L'exil fiscal n'a rien de bien patriote. Accepte-t-on le château sans les dettes ? La culture (et surtout la culture française, l'histoire française) est un château magnifique sans lequel nous ne serions rien. Mais celui qui réussit doit porter comme une lourde dette la mentalité de nos compatriotes, si souvent aigris, pleurnichards et victimaires, qui, comme disait mon ami Georges-Henri Soutou, n'ont jamais digéré que la France manque en 1947 l'occasion de devenir une démocratie populaireŠ Et pourquoi ? parce que les Français ont la passion de l'égalité comme peut-être aucun autre peuple. L'envie les accompagne en permanence. Ils détestent les riches par principe. Et l'exil fiscal fait sortir de ses gonds même un premier ministre apparemment courtois : on ne peut qu'injurier le riche, quand on est français. C'est pourquoi, avant même de regarder les exilés fiscaux, on est saisi de dégoût devant la convoitise et le ressentiment qui s'étalent en première page devant la fortune de Depardieu et autres.
Le socialisme, sous tous ses aspects multiformes, transforme la justice en égalité, rendant ainsi l'envie vertueuse, puisque le plus chanceux que soi devient instantanément un méchant et le regard sur lui, une indignation devant le mal, donc un acte moral. Le désir d'égalité commence par les revendications les plus élémentaires et les plus légitimes : celles de l'égalité des conditions - et l'on va s'attacher à procurer à tous les mêmes chances de s'élever et de réussir. À ce stade, ce n'est pas du socialisme encore, seulement du christianisme, si l'on veut. Le socialisme commence plus loin : quand on commence à penser que ce ne sont pas les chances qu'il faut égaliser, mais les résultats ; ou pour reprendre l'expression de l'économiste Léon Walras, non pas seulement les conditions, mais les positions. Les deux aspects diffèrent entièrement. Avec le socialisme, on se prend à vouloir égaliser aussi tout ce qui ressort au mérite, au travail, à la persévérance. Ce qui signifie ceci : toute inégalité est injuste et aucune n'est légitime. C'est le règne universel de l'envie ; chacun convoite et soupire après tous les biens de l'autre, quelle que soit la manière dont les biens sont acquis. Mais l'histoire ne s'arrête pas là. Puisqu'il faut égaliser les chances au départ et aussi les résultats du travail à l'arrivée, allons au bout : toute différence, biologique, de nature, de destin, devient injuste. Le mot discrimination, qui signifie une différenciation injuste, en vient à traduire toute différenciation, parce que toute différence devient injuste. La Haute Autorité de lutte contre les discriminations et pour l'égalité (Halde) manifestait le caractère caricatural et aberrant de cette idéologie toute républicaine. Il est injuste que les homosexuels ne puissent pas avoir d'enfants ensemble, et injuste qu'une per sonne handicapée ne puisse accéder à toutes les capacités d'un bien portant. Alors l'envie se multiplie mais change encore de visage : on voudrait posséder ce que l'autre possède, certes, mais plus encore, on voudrait être l'autre C'est là tout le malheur condensé, et c'est pourquoi nos compatriotes sont malheureux.

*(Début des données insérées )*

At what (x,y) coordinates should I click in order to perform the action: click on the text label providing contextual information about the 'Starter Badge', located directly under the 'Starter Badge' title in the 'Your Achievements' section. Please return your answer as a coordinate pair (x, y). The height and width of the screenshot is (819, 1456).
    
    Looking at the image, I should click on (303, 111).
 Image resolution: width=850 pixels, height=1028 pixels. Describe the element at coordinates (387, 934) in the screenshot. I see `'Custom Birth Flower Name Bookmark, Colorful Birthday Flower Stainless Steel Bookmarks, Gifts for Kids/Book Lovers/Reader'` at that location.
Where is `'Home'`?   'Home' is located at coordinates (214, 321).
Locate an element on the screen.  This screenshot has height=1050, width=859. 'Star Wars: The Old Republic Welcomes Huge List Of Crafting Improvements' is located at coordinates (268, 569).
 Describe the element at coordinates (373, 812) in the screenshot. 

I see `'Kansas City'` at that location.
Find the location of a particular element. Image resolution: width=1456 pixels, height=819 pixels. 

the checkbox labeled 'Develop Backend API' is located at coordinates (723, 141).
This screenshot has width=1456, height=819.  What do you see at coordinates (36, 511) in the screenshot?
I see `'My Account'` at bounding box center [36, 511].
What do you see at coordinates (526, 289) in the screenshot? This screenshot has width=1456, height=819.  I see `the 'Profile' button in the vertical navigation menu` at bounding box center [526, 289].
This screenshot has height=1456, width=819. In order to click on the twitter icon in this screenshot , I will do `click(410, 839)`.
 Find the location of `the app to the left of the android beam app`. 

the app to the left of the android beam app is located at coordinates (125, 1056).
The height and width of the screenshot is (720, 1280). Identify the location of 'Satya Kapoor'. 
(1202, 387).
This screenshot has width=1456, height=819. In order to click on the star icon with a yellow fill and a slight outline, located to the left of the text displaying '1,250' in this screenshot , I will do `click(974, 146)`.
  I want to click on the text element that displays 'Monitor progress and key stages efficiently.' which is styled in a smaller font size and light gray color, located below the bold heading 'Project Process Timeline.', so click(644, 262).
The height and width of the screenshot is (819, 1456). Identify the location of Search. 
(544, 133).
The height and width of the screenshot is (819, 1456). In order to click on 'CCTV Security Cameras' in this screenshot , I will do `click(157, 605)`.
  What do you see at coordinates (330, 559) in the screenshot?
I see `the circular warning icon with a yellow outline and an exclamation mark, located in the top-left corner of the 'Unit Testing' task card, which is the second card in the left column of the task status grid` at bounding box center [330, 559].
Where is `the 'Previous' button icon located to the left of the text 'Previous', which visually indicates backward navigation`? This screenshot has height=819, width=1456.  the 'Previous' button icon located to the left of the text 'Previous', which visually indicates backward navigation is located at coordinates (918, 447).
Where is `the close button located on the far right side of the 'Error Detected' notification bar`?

La perpétuelle et exponentielle revendication d'égalité ronge l'esprit français. La pire conséquence de l'envie, à mon sens, est que l'envieux ne sait pas admirer. Il ne peut admirer une belle réussite, il ne peut admirer une oeuvre éclatante. L'estime de soi ne provient jamais du dénigrement, mais de la capacité de s'inspirer. L'envie nous racornit et nous réduit - nous ne grandissons que d'admiration."